### [Work instruction]
Below are entries; output exactly the lines from the one with "FAQ [link] (101, 1131)" to the one with "Subscribe to our Newsletter (943, 2022)", both included, and nothing else.

::::::

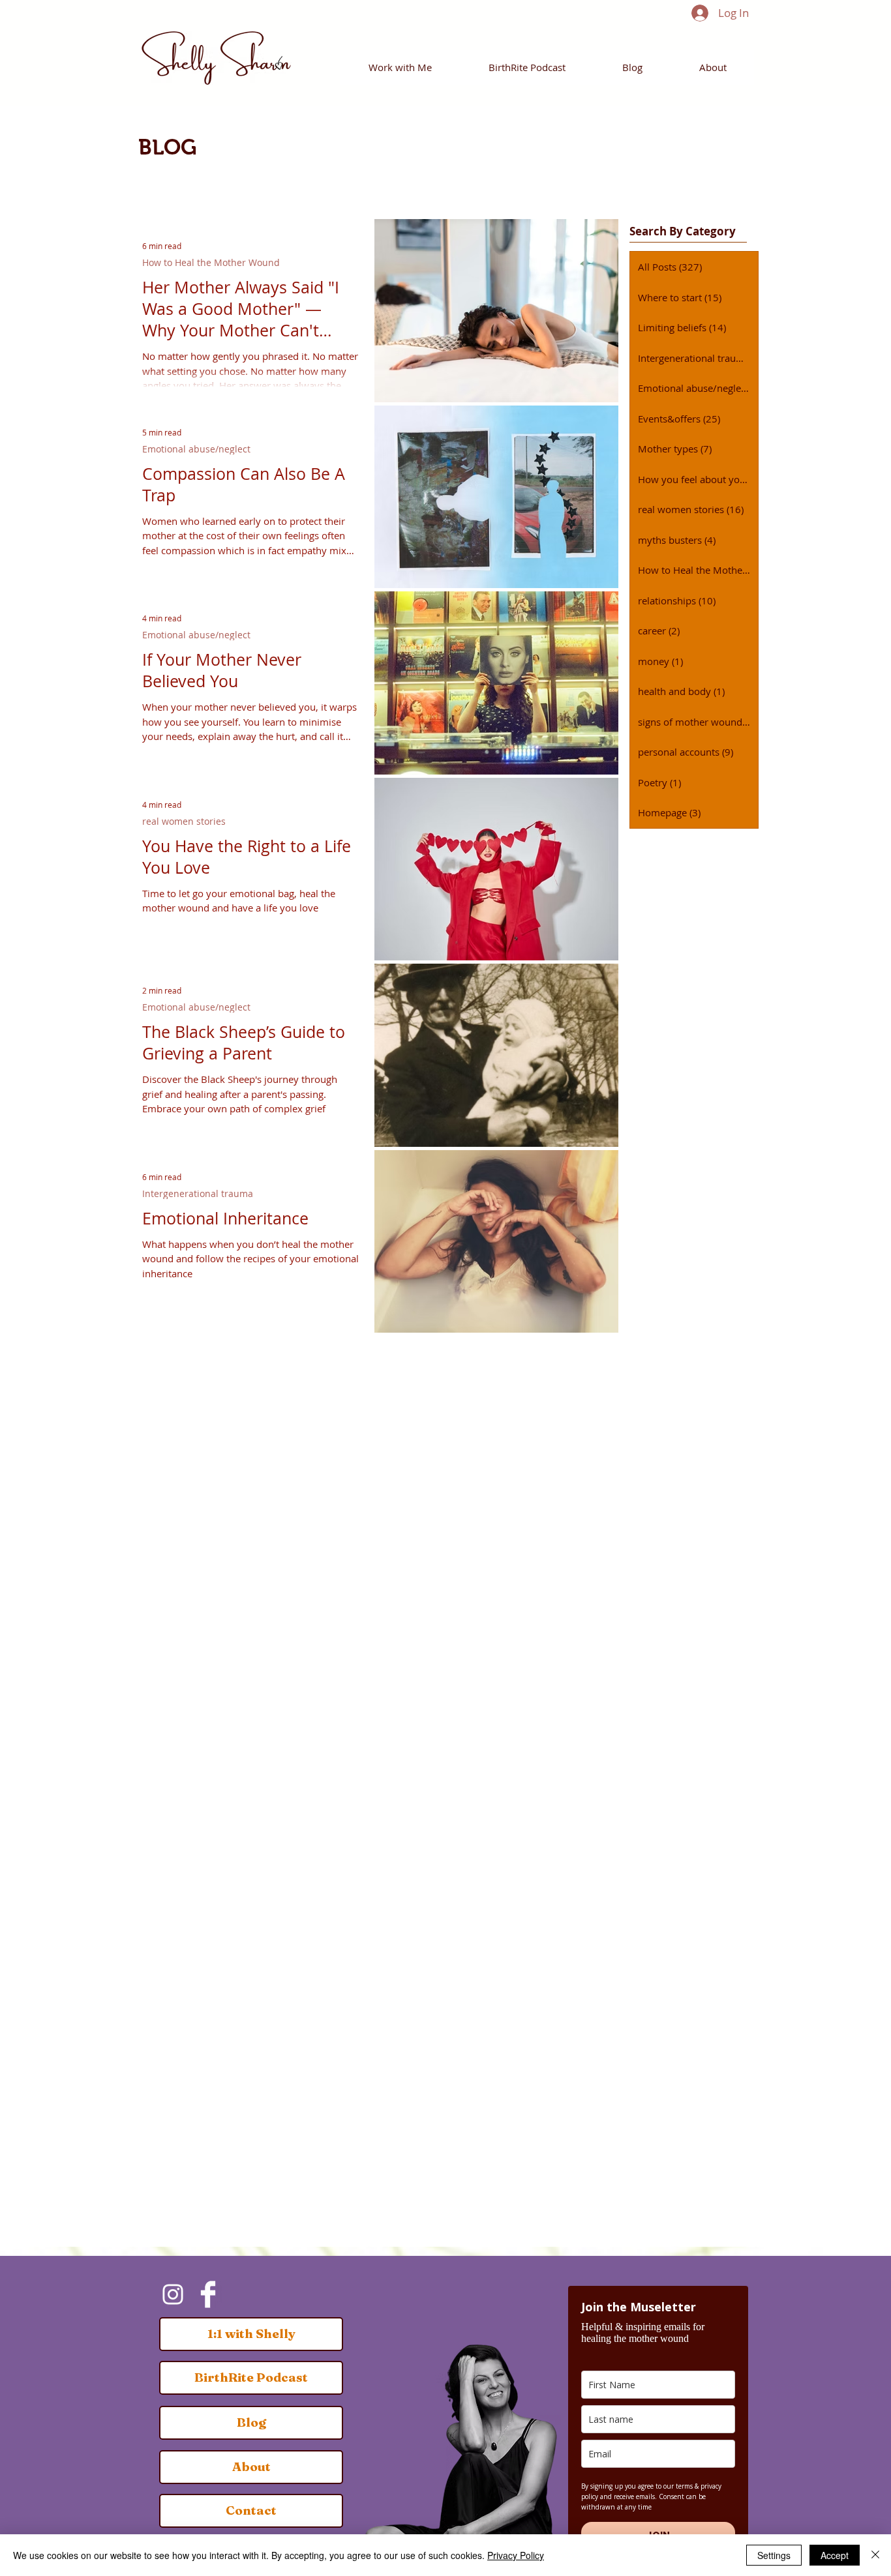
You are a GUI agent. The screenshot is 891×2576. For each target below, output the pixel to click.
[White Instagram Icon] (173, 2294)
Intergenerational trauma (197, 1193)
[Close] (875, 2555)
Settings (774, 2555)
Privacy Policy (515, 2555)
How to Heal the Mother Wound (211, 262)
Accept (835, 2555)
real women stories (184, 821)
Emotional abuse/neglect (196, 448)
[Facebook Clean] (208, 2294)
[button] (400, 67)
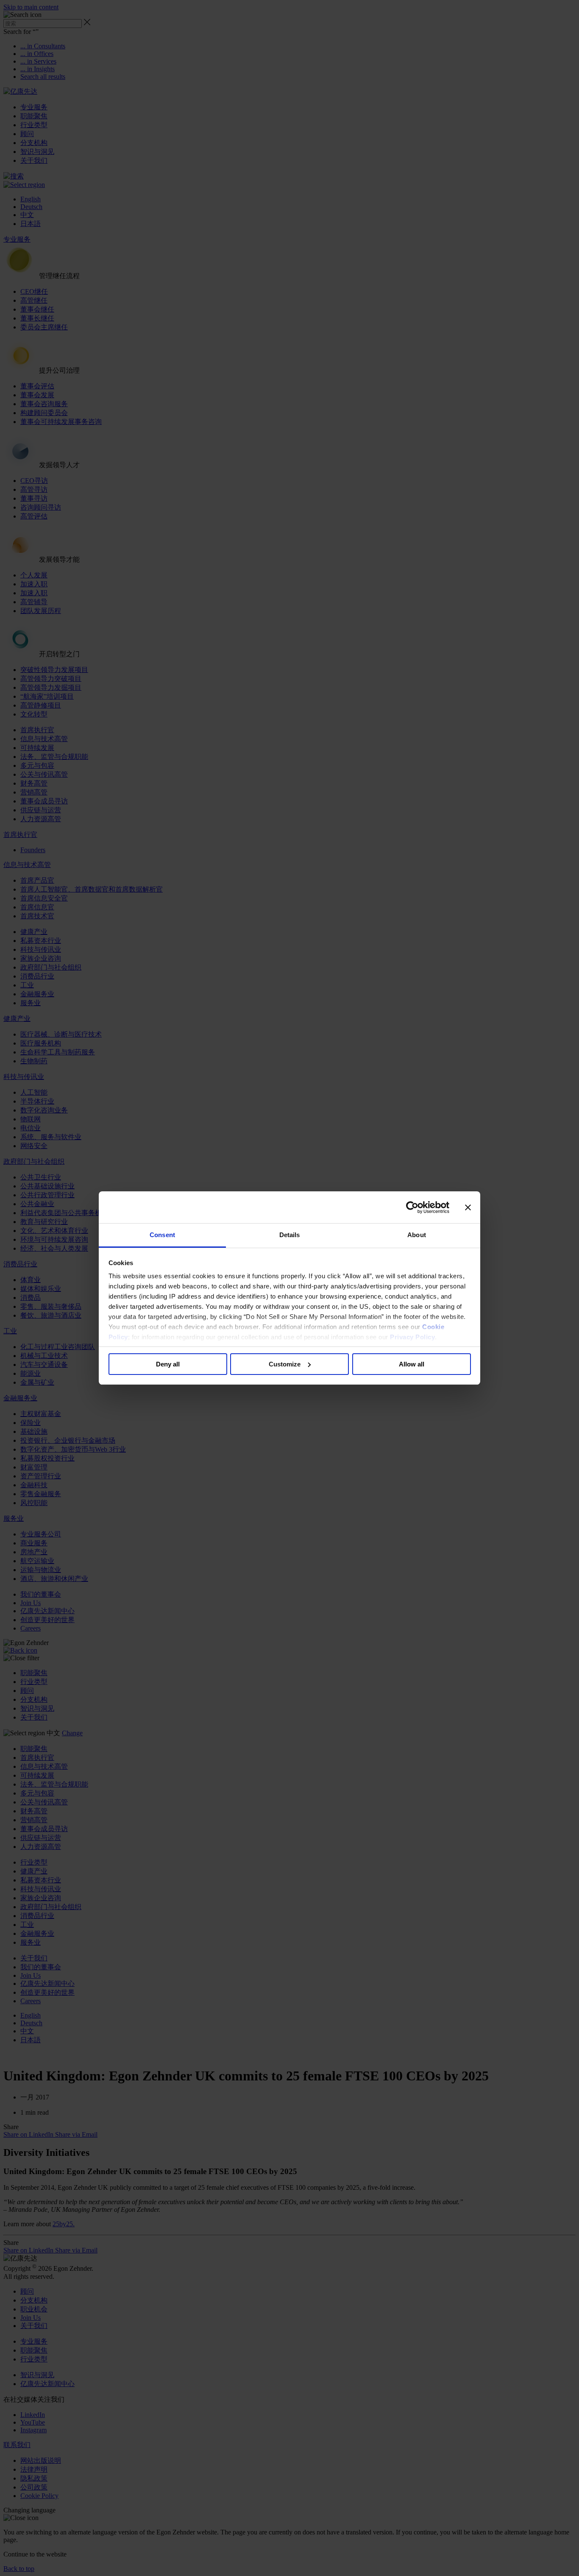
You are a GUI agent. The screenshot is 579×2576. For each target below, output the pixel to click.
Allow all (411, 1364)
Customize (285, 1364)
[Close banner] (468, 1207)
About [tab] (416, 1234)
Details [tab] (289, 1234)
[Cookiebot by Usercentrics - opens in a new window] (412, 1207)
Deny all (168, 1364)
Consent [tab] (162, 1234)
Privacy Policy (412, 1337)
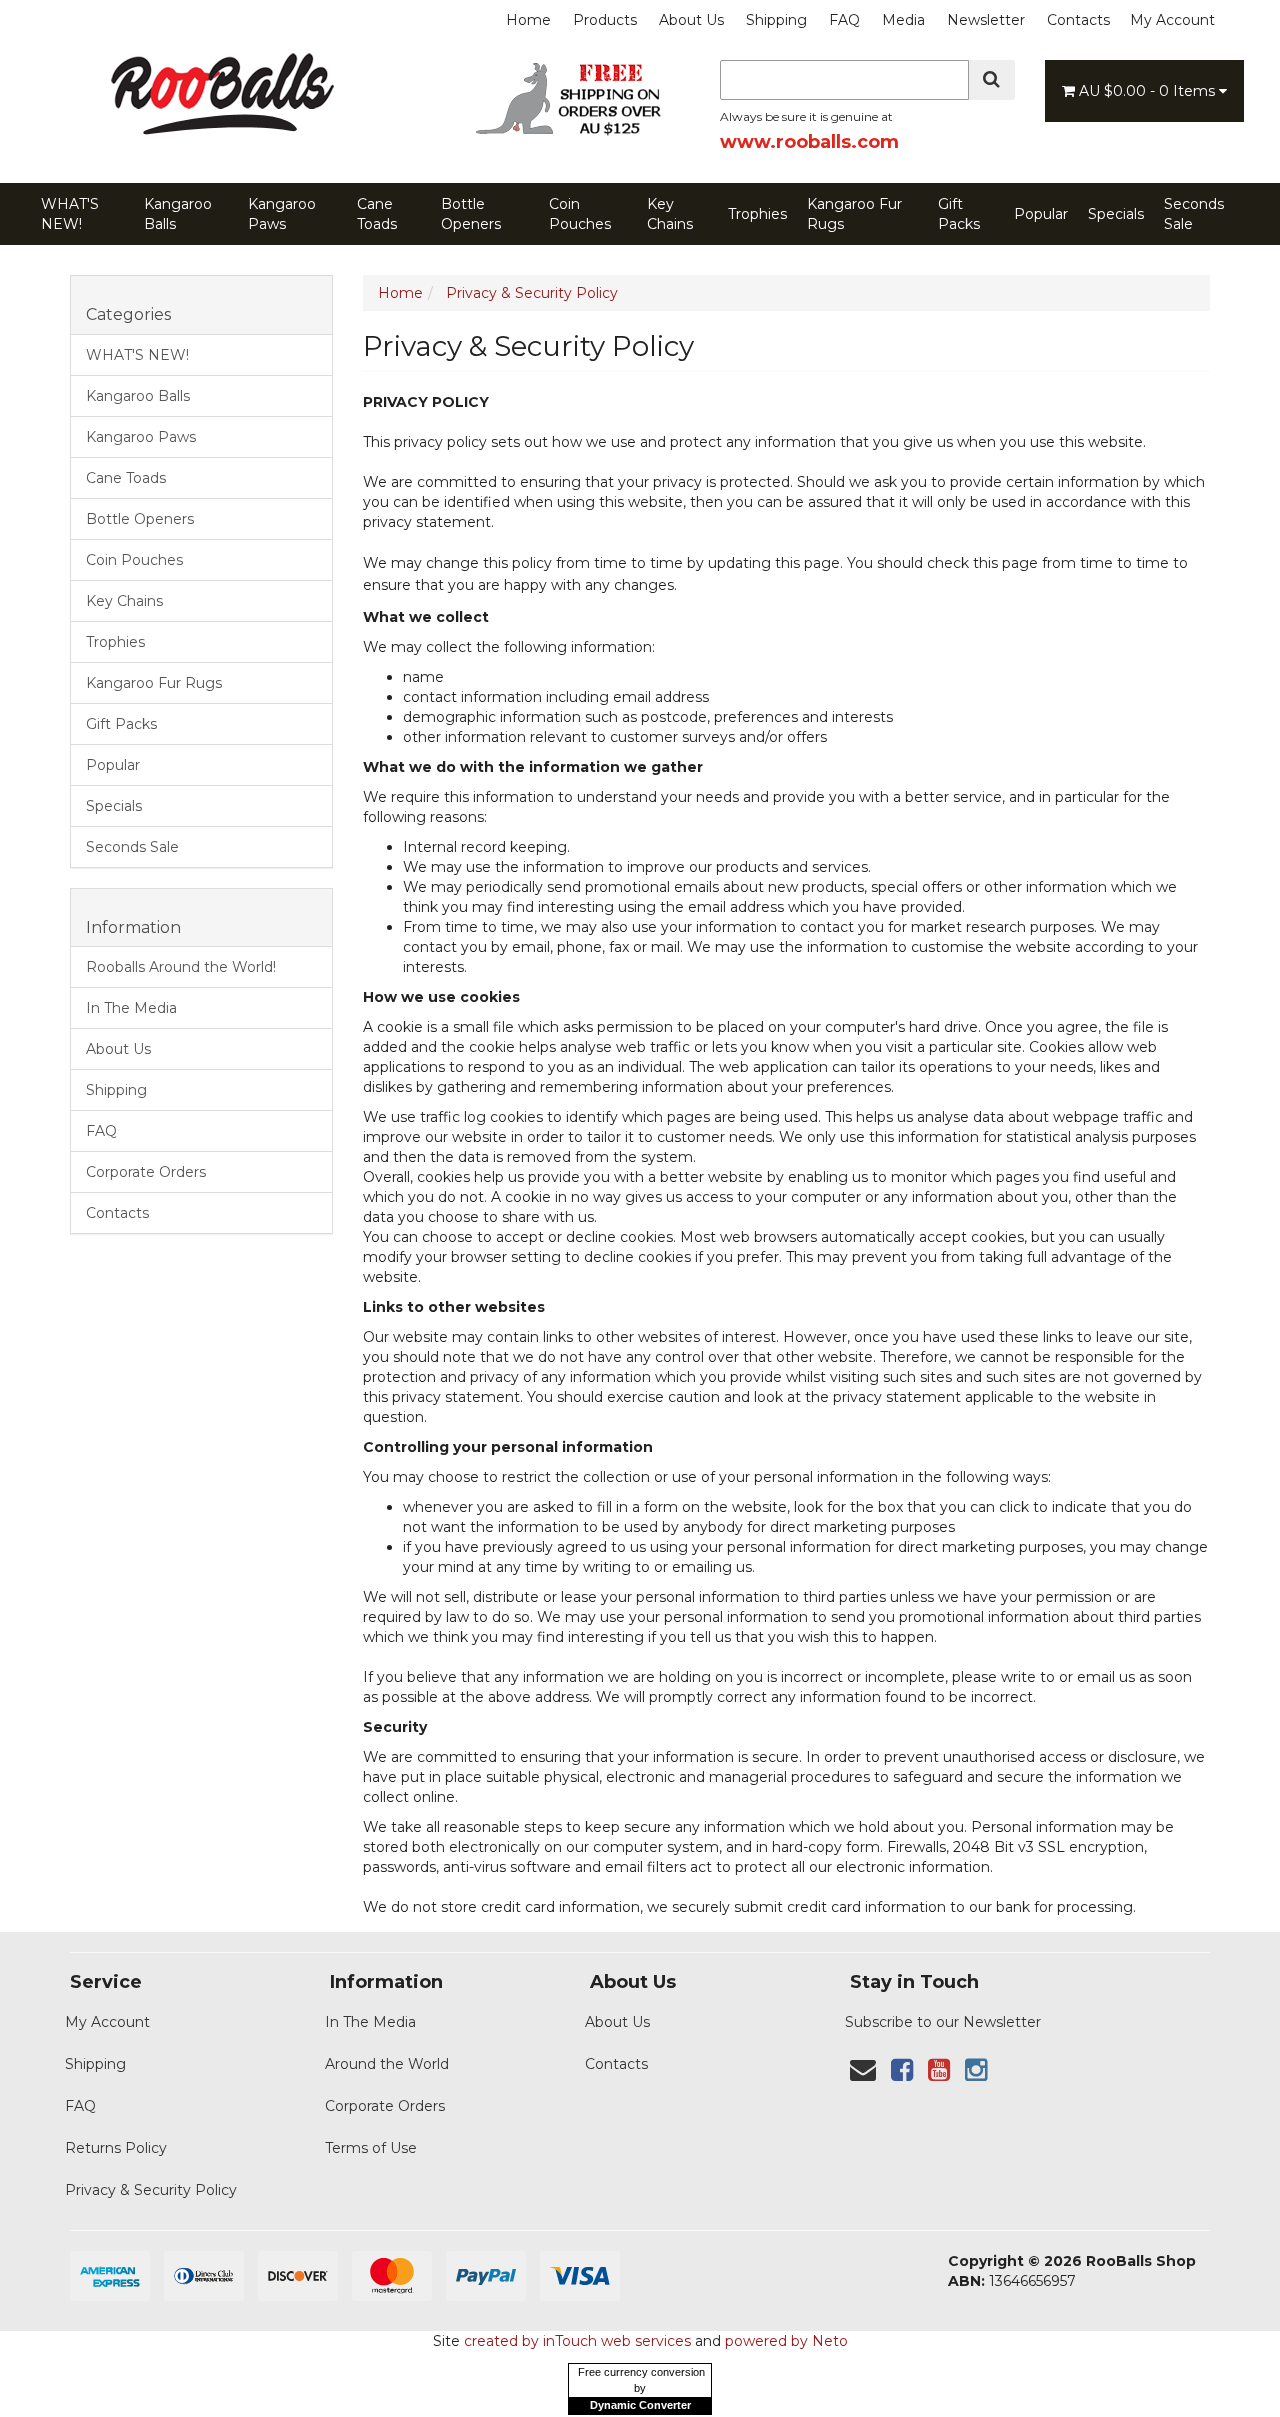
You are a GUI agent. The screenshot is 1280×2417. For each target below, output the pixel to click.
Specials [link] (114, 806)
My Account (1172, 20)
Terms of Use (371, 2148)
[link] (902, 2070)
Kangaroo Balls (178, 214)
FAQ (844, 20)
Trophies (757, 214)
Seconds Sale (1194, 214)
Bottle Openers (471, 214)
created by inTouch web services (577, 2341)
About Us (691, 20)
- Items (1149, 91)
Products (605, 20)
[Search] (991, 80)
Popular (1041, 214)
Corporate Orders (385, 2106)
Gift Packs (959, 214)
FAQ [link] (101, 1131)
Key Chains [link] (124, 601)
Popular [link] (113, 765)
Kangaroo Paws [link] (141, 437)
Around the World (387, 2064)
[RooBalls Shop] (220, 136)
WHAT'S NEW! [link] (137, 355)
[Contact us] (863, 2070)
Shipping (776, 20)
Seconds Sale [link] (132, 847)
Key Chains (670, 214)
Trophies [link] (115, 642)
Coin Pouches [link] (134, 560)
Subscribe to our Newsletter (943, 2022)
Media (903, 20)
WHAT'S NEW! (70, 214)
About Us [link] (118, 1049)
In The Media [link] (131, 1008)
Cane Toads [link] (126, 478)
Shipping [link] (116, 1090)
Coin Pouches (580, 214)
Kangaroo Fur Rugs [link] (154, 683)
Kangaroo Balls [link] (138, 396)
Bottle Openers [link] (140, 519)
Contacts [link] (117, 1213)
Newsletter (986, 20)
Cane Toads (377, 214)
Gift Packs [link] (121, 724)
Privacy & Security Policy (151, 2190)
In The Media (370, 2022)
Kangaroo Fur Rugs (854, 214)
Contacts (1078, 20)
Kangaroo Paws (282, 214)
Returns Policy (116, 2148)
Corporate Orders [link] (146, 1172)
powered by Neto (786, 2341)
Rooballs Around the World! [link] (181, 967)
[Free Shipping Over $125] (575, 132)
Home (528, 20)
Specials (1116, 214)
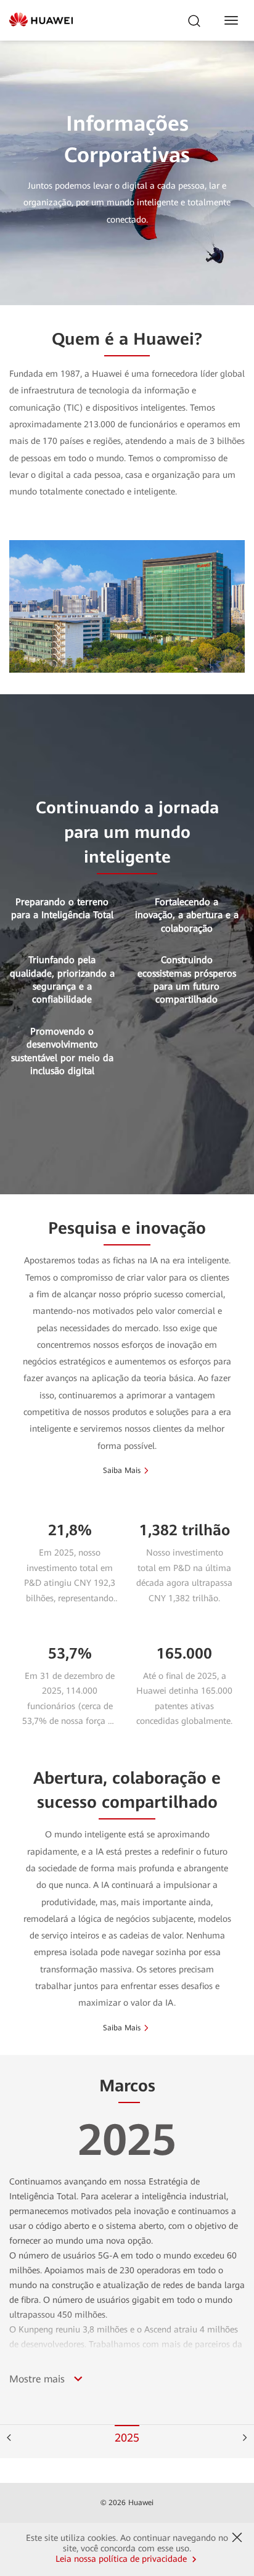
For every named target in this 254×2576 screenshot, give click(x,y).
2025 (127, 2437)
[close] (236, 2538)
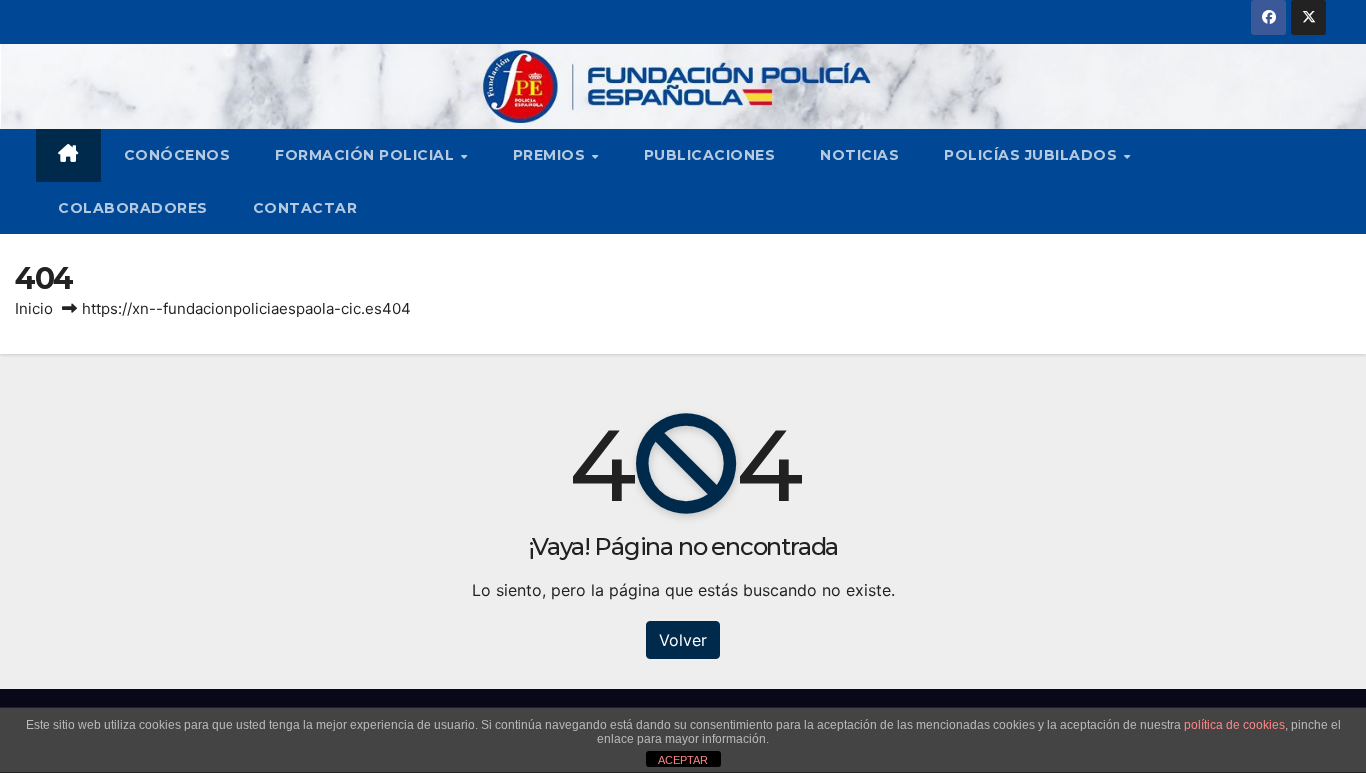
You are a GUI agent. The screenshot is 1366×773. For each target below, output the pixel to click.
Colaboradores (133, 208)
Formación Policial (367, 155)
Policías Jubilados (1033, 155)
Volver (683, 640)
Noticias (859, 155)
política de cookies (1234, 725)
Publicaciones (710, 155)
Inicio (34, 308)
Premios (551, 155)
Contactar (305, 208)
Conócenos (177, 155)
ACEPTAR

::::::

### [Task solution]
FAQ [link] (101, 1131)
Key Chains [link] (124, 601)
Popular [link] (113, 765)
Kangaroo Paws [link] (141, 437)
Around the World (387, 2064)
[RooBalls Shop] (220, 136)
WHAT'S NEW! [link] (137, 355)
[Contact us] (863, 2070)
Shipping (776, 20)
Seconds Sale [link] (132, 847)
Key Chains (670, 214)
Trophies [link] (115, 642)
Coin Pouches [link] (134, 560)
Subscribe to our Newsletter (943, 2022)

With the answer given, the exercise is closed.